----- SUPPLIED MATERIAL

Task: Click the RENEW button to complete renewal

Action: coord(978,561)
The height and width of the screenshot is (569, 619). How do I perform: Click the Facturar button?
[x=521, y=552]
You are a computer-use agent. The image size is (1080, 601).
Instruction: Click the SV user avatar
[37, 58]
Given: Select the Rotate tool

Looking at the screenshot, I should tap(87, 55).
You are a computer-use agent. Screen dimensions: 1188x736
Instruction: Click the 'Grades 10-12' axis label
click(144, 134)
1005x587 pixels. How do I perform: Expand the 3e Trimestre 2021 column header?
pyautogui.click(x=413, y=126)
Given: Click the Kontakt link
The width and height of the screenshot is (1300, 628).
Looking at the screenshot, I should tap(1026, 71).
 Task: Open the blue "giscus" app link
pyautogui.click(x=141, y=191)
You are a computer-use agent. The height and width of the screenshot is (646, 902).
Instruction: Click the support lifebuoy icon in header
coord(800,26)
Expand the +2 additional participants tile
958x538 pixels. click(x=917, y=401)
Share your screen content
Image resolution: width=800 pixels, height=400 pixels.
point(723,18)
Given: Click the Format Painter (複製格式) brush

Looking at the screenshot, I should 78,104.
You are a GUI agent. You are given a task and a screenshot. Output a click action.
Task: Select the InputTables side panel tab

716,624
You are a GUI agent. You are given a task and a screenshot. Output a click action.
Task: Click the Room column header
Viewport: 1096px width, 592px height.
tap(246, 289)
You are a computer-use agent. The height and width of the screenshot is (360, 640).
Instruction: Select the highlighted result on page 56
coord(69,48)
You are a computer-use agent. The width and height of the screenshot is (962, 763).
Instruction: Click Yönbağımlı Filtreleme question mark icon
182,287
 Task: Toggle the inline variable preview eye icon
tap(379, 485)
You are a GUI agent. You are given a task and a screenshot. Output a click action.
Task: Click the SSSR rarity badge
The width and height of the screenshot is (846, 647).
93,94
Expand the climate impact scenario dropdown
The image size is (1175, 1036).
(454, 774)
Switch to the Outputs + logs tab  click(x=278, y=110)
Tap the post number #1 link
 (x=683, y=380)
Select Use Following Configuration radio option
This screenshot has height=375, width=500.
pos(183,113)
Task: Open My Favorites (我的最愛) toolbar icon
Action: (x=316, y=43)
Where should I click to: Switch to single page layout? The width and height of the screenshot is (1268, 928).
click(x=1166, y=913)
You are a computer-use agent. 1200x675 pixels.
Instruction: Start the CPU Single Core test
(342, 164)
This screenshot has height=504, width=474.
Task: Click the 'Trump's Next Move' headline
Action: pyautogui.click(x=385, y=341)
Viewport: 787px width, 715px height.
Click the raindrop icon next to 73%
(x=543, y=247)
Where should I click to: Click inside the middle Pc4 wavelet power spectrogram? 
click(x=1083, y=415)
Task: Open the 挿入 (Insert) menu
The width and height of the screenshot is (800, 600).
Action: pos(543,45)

----------

Begin with the line that contains "You are a computer-use agent. 1200x675" and end with the last line of the data. Repeat those two lines and all between them exactly.

§ RESULT FOR THIS TASK
You are a computer-use agent. 1200x675 pixels.
Instruction: Start the CPU Single Core test
(342, 164)
This screenshot has height=504, width=474.
Task: Click the 'Trump's Next Move' headline
Action: pyautogui.click(x=385, y=341)
Viewport: 787px width, 715px height.
Click the raindrop icon next to 73%
(x=543, y=247)
Where should I click to: Click inside the middle Pc4 wavelet power spectrogram? 
click(x=1083, y=415)
Task: Open the 挿入 (Insert) menu
The width and height of the screenshot is (800, 600).
Action: pos(543,45)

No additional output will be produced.